A new report from the BFI in the UK highlights the contribution that the video sector makes to the economy, with analysis of VFX spun out for the first time. And the figures are fascinating.
First off, this is a story about interconnectedness. Just because this story is about the UK market doesn’t mean that its underlying message doesn’t apply to other countries involved heavily in the production sector around the world. And that message is simple: tax breaks work.
The new independent report from the BFI (British Film Institute) in the UK rather sets out its stall with the title: ‘Screen Business: How tax incentives help power economic growth across the UK’. But the figures it reveals are of an order that do tend to grab your attention.
Amongst other things, the report estimates that an estimated £632 million in tax relief seeded £3.16 billion in direct production spend in 2016 (the year with the last complete dataset). And, as a result, UK-made productions generated £7.9bn in overall economic contribution (GVA, or Gross Value Added), including £2bn in tax revenues.

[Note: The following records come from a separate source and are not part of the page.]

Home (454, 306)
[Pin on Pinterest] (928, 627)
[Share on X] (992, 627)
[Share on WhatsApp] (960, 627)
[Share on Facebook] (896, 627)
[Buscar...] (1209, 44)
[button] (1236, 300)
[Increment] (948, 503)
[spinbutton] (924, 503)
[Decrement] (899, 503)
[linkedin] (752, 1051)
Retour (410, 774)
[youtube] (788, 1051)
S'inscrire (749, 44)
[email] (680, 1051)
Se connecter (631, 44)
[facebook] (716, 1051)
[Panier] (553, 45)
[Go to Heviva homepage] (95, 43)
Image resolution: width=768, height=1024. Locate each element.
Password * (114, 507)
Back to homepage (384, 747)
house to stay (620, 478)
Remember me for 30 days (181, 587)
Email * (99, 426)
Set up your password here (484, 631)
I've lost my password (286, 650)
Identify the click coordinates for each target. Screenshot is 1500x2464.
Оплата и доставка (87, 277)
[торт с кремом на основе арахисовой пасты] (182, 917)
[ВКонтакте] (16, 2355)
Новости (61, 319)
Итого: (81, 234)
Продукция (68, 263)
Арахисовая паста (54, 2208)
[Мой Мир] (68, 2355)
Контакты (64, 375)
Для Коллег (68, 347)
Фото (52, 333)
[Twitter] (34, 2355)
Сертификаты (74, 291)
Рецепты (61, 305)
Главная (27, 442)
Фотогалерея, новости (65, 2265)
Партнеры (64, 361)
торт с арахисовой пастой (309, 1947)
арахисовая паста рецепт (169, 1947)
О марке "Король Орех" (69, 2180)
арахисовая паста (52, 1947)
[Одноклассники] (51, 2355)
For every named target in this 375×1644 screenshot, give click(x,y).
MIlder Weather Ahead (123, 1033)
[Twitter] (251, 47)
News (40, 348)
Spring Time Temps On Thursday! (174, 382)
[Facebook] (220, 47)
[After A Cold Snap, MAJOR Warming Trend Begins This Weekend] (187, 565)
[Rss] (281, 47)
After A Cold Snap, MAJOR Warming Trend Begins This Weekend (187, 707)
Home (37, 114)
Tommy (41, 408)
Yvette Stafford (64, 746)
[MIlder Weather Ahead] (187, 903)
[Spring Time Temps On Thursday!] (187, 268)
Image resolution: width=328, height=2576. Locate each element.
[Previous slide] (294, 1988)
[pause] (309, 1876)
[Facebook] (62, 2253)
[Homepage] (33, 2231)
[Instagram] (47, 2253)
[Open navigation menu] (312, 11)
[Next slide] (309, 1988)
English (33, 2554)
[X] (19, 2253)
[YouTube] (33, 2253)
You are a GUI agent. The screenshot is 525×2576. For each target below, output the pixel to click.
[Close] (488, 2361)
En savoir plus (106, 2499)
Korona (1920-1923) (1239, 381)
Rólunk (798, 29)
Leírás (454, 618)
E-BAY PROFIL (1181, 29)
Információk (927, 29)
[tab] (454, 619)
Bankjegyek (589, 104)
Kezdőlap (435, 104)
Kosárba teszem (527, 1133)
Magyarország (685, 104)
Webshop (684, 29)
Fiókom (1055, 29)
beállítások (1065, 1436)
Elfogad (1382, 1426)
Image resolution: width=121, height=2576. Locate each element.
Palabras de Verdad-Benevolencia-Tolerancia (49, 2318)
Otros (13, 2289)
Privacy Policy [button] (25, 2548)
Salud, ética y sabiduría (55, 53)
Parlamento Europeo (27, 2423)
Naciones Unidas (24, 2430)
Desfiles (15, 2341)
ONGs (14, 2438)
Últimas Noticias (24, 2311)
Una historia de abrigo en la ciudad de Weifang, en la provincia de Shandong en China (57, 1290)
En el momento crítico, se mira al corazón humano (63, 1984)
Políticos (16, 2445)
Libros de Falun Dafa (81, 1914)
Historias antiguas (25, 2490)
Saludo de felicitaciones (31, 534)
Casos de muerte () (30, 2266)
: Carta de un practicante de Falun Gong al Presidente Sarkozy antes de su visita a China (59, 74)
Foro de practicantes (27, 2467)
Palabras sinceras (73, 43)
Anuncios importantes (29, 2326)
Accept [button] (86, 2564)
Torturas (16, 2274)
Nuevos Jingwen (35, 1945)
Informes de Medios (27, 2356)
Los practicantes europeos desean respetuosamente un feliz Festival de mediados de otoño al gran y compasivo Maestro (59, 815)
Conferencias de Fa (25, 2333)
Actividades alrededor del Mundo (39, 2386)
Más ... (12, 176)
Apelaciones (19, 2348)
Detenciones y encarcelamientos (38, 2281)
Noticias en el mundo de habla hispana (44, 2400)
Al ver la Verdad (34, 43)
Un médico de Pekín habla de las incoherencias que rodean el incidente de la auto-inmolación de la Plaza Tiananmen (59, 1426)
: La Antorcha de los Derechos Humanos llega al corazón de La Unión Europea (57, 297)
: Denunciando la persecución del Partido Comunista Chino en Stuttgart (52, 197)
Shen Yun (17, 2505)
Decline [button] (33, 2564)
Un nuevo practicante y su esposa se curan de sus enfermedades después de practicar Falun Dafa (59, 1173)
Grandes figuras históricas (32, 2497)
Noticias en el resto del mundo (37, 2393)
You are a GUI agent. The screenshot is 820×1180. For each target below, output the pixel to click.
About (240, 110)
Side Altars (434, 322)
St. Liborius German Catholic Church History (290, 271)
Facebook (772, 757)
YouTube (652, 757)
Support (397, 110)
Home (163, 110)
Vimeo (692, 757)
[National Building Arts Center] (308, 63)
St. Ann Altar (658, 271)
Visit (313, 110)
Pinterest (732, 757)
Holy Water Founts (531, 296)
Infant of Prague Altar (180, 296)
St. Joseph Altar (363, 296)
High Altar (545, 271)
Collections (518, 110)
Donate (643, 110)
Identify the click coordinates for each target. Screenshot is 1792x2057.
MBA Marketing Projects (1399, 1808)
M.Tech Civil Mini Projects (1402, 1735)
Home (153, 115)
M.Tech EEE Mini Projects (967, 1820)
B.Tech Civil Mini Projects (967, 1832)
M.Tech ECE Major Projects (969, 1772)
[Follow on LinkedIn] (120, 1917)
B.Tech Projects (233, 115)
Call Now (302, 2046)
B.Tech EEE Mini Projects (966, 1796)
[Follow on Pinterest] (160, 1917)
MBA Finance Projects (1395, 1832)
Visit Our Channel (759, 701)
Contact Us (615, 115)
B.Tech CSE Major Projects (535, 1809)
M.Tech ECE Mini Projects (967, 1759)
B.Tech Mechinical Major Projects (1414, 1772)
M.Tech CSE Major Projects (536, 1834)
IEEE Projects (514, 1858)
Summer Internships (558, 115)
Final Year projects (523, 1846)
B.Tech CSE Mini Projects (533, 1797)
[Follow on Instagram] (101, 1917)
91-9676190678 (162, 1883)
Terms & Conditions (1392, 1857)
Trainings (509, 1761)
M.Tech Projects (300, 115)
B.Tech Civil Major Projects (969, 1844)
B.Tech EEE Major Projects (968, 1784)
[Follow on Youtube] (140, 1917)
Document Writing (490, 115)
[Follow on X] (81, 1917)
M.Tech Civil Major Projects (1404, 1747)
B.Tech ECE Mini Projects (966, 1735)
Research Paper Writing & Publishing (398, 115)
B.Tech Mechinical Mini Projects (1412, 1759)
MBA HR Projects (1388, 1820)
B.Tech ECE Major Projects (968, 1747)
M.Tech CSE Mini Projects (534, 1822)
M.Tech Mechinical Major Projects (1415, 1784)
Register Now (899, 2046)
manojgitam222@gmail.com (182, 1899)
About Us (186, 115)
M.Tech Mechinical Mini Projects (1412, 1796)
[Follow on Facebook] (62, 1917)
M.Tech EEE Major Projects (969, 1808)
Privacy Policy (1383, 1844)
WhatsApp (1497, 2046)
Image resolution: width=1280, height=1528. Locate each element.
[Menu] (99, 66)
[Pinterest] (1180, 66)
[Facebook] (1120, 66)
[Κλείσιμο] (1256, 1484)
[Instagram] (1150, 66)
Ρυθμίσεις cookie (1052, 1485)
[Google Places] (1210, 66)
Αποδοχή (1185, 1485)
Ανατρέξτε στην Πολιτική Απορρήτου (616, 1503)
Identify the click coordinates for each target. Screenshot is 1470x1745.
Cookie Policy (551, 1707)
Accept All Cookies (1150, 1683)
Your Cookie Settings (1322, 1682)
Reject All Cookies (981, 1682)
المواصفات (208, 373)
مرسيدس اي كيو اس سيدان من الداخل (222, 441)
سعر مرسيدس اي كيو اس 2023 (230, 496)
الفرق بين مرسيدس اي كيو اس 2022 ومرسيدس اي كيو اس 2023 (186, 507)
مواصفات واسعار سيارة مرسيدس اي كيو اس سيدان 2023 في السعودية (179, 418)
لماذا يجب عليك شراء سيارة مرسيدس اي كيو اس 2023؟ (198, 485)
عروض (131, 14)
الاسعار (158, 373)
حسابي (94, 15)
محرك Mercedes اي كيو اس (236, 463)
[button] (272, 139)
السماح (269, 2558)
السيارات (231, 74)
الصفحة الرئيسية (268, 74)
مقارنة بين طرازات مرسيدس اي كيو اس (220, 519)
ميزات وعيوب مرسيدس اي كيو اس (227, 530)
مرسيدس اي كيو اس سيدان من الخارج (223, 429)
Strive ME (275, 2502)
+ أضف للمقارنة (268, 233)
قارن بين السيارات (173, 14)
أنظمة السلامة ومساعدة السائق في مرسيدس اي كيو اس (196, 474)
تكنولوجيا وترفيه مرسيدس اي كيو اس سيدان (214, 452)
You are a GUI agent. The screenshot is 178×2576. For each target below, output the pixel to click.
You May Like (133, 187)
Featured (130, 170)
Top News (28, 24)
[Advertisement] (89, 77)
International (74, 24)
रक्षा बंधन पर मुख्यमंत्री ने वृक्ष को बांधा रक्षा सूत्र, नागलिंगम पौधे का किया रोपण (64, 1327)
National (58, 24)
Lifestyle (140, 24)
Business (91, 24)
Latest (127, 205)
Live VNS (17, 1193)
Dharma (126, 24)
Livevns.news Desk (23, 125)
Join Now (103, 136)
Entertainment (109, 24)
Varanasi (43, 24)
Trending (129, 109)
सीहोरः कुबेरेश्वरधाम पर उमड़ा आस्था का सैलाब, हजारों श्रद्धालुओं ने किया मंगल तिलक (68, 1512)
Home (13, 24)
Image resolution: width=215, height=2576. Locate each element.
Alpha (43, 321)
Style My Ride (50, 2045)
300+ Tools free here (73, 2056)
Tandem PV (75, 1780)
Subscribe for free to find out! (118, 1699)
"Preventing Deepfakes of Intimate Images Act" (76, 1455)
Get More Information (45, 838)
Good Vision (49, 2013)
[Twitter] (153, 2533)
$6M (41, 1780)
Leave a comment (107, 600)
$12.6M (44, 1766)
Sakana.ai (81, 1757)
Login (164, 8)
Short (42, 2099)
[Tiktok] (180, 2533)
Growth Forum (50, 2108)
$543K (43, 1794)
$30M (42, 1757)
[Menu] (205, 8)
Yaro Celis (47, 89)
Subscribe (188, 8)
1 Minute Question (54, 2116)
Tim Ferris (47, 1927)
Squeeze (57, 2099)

Which, by our maths, means that tax breaks work and are even profitable for the government. Indeed, the BFI reckons that over four years the tax reliefs have driven a 63% growth in production spend and a 62% increase in employment across film, high-end television and animation television programmes. All of which is pretty impressive. And if you want to read the full report that breaks it down sector by sector, it’s available here: http://www.bfi.org.uk/screenbusiness
Very quickly though, let’s look at the figures for the VFX industry in the UK.
The report finds that the UK VFX industry directly employs 8,140 people, but supports a total of 17,490 jobs with the companies that supply goods and services to the VFX industry. Commercials VFX spend was £235.3 million compared to the film tax relief spend on VFX of £223.5 million and High-End TV spend of £50.6 million.
And once the VFX spend on commercials is added to the tax relief related overall GVA figures, the total value of VFX to the UK economy is estimated at £1.043 billion per year.
In truth that figure is likely to be higher still, as the industry has a) grown further since then and the wider economic and b) it was beyond the remit of the report to measure the GVA of VFX on commercials through increased sales and added brand value.
But as we said this is a story about interconnectedness. An increasingly global video production economy is able to choose where it wants to go, and the tax break situation is complex with differing countries and even regions within them vying to tempt productions their way. Northern Ireland, for instance, spent £13.75m on tax breaks for the first six series of Game of Thrones and has got back an estimated GVA of £146m — and counting. It’s a competitive market and, with Brexit looming, the UK production community is looking at the coming landscape with as much nervousness as optimism.